Personal information
- Full name: Kyle John Haynes
- Date of birth: 29 December 1991 (age 33)
- Place of birth: Wolverhampton, England
- Position(s): Defender

Team information
- Current team: Hednesford Town

Youth career
- Birmingham City

Senior career*
- Years: Team / Apps / (Gls)
- 2009–2011: Cheltenham Town / 18 / (0)
- 2010: → Gloucester City (loan) / 2 / (0)
- 2010–2011: → Salisbury City (loan) / 8 / (0)
- 2011: → Hednesford Town (loan) / 0 / (0)
- 2011–2012: Hednesford Town / 46 / (1)
- 2012–2013: Rushall Olympic
- 2013–2015: Stourbridge
- 2015: Worcester City / 20 / (0)
- 2015–2016: Redditch United
- 2016: Halesowen Town
- 2016–: Hednesford Town / 0 / (0)

= Kyle Haynes =

English footballer

Kyle John Haynes (born 29 December 1991) is an English footballer who plays for Hednesford Town.

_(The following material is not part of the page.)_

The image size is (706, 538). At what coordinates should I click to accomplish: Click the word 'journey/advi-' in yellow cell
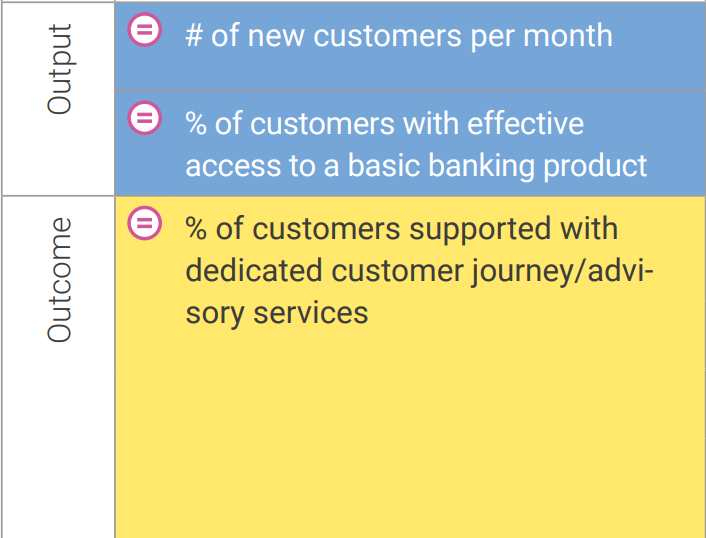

Haynes was formerly on the books at Cheltenham Town and featured in the Football League for the Robins.

==Career==

===Birmingham City===
Haynes started his career as a junior at Birmingham City before his release in 2008. He had a trial with Norwich City in February 2008.

===Cheltenham Town===
After his release from Birmingham City Haynes joined the Cheltenham Town centre of excellence. Kyle progressed to the club's reserve team and made his debut for the club as a substitute in the game against Oldham Athletic on 24 March 2009. In doing so he became the club's youngest Football League player at the age of 17 years ,2 months and 26 days old. He then became the League Two Apprentice of the Year for that season.

In December 2010, he was loaned out to Salisbury City in order to gain first team experience. The loan was extended further in January 2011. After returning to Whaddon Road, he was loaned to Hednesford Town for a month.

At the start of the 2011–12 season, it was reported that Haynes had returned to Salisbury City on a three-month loan deal. This move fell through however and Haynes re-joined Hednesford Town on a three-month loan to play in the Northern Premier League.

===Hednesford Town===
In November 2011, Haynes and Cheltenham came to an agreement that would see Haynes leave the club to link up permanently with Hednesford following his loan spell at the club.